Heat-shock protein 90 (Hsp90) inhibitor geldanamycin was found to be neuroprotective in various experimental models of brain disease. The effect was attributed to the induction of heat-shock proteins and/or disruption of cellular signaling. In Sprague-Dawley rats, the middle cerebral artery was occluded for 90 min using the intraluminal suture method. Geldanamycin (300 mg/kg) or vehicle was injected intraperitoneally 15 min before onset of ischemia or reperfusion. Animals were sacrificed at 2, 4 or 24 h after ischemia onset and brain samples were processed for infarct volume measurement, Western blot analysis or immunofluorescent staining of Hsp90, Raf-1, p38, and p44/42 mitogen-activated protein kinases (MAPKs).
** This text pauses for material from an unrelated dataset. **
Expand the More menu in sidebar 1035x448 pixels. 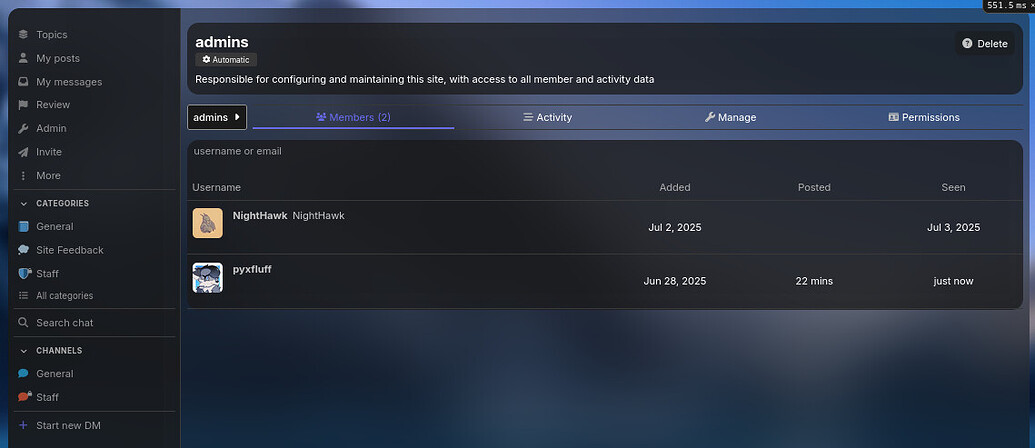point(48,175)
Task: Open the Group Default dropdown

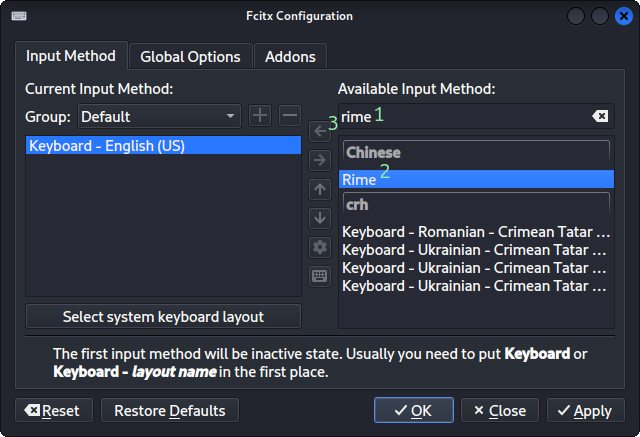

Geldanamycin treatment during ischemia or reperfusion reduced infarct volume by 79 and 61 % respectively. Geldanamycin decreased Raf-1 and activated p44/42 MAPK proteins, but did not alter levels of activated p38 MAPK during early reperfusion. Hsp90 was co-localized with Raf-1 and activated p44/42 MAPK in the cytoplasm of ischemic neurons. Geldanamycin-induced protection against transient focal cerebral ischemia may in part be based upon depletion of Raf-1 and blockade of p44/42 MAPK activation.